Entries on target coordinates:
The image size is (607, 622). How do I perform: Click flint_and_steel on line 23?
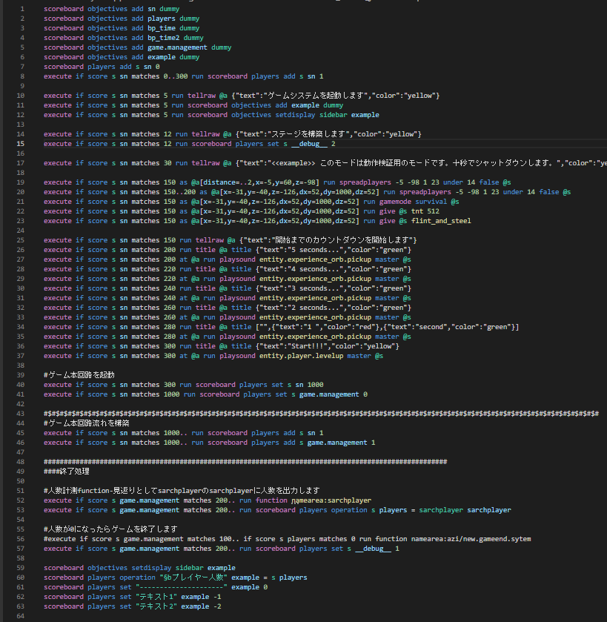[x=441, y=221]
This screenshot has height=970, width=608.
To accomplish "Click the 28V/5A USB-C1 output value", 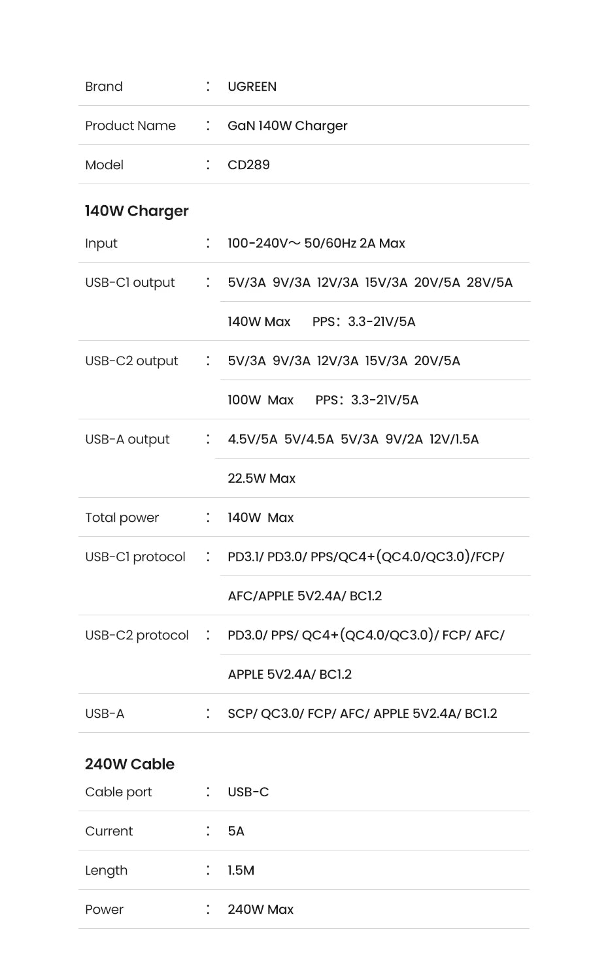I will 489,282.
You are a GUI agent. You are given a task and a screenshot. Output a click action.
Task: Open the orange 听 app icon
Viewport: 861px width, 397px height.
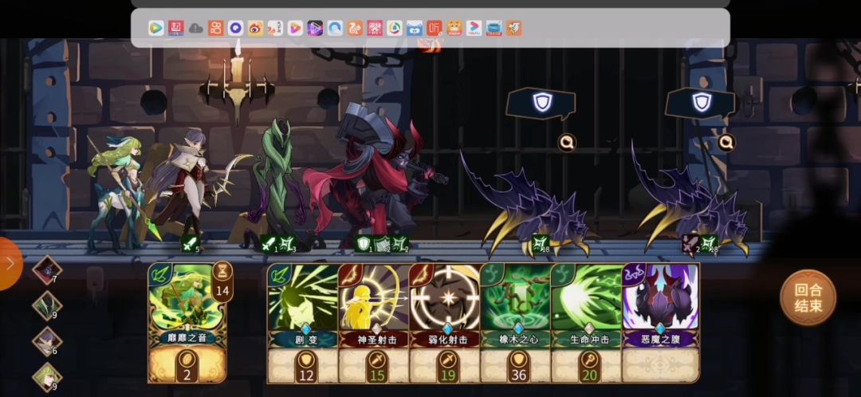pos(434,28)
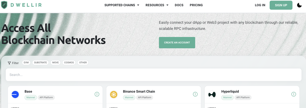Toggle the EVM filter chip
Image resolution: width=306 pixels, height=108 pixels.
click(x=26, y=63)
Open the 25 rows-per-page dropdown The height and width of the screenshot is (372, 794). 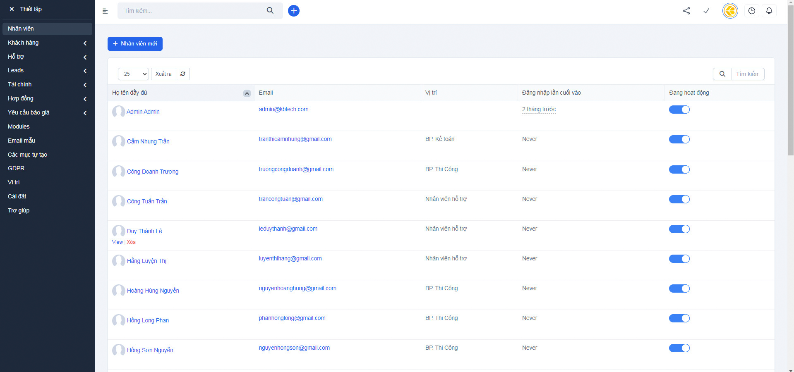[133, 74]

■ **GOAL OF THE EXERCISE**
Copy out the lines between the one containing "You are a GUI" and the one containing "Image resolution: width=306", including both of those lines. Omit the pictures from your answer.

■ **TASK ANSWER**
You are a GUI agent. You are given a task and a screenshot. Output a click action.
Task: Open the orange 听 app icon
Viewport: 861px width, 397px height.
pos(434,28)
Toggle the EVM filter chip
Image resolution: width=306 pixels, height=108 pixels.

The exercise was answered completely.